RECORDS:
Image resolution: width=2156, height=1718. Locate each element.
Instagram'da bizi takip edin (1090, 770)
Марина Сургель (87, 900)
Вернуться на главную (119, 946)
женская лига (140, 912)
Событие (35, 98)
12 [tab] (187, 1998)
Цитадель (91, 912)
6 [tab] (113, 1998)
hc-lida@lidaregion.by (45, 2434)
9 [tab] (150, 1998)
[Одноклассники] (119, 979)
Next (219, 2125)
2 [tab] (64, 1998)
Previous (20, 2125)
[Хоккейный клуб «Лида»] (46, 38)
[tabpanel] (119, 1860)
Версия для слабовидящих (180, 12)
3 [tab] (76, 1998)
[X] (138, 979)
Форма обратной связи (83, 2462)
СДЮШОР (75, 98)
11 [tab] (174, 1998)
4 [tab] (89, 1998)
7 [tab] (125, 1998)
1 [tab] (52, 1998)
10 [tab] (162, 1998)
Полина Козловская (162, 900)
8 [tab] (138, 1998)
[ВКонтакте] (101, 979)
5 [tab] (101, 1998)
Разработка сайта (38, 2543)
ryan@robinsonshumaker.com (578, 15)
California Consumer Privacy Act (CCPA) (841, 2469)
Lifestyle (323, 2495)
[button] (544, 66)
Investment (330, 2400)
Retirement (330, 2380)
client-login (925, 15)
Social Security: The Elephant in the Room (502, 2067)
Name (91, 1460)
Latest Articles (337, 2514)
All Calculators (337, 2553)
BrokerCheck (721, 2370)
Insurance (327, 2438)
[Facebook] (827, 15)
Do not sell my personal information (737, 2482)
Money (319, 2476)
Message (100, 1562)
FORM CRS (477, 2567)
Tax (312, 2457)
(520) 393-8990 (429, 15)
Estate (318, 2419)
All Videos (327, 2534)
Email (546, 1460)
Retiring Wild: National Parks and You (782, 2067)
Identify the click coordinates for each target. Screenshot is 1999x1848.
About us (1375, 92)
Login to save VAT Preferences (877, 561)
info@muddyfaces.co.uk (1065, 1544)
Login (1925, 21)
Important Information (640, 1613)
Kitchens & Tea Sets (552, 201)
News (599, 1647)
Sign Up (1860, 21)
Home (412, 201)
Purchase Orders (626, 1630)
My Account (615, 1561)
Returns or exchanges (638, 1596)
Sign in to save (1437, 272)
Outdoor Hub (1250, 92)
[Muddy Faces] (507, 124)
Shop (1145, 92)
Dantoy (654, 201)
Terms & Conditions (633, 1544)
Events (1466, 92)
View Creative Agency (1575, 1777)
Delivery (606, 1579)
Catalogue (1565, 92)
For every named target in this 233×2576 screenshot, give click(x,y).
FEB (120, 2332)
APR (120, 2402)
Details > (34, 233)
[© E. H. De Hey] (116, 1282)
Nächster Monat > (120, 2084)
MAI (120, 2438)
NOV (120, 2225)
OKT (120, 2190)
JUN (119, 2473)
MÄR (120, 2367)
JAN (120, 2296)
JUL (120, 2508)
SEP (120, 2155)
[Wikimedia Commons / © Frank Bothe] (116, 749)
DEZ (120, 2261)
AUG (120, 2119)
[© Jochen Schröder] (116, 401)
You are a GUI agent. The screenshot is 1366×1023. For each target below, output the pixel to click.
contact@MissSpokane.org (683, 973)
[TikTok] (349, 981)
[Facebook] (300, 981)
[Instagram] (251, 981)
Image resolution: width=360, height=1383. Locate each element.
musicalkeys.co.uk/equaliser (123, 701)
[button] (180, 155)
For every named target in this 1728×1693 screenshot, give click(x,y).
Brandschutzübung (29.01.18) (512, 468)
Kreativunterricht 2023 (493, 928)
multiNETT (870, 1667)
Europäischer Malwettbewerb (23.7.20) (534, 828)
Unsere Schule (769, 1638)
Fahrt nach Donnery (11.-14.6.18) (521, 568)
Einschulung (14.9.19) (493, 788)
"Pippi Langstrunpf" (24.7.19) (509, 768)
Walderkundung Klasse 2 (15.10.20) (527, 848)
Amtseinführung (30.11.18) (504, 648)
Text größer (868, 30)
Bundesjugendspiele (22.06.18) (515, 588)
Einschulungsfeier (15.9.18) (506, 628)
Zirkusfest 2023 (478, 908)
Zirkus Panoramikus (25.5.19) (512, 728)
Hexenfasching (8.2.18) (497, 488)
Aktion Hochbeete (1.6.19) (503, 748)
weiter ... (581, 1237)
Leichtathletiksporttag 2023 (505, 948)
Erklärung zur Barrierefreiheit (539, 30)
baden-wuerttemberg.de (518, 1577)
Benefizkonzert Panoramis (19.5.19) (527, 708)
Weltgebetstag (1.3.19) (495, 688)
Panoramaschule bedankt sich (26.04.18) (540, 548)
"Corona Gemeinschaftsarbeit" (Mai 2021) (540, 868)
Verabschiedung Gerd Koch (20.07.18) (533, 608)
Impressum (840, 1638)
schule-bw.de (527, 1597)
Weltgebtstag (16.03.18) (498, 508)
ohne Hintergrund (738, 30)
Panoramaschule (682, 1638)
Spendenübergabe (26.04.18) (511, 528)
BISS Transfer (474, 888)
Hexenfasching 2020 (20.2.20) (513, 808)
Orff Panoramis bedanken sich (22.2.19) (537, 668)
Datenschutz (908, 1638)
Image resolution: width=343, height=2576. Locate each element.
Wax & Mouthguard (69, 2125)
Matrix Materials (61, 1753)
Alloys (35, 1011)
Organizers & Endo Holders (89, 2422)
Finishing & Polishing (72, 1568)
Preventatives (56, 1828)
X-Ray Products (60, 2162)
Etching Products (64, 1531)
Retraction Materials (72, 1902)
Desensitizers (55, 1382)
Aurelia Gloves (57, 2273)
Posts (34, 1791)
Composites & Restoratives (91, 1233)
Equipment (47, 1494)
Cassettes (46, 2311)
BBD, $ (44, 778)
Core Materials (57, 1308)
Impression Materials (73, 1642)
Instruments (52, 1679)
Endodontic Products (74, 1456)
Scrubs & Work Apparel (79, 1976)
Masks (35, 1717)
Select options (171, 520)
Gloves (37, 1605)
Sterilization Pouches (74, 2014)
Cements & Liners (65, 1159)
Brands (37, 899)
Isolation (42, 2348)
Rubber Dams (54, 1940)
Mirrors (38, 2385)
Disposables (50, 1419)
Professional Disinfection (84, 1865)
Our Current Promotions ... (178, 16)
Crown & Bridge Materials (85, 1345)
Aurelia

TASK STATEMENT:
Please count how many lines in the preceding records hold the word "Panoramaschule", then give only that number.

TASK RESPONSE:
2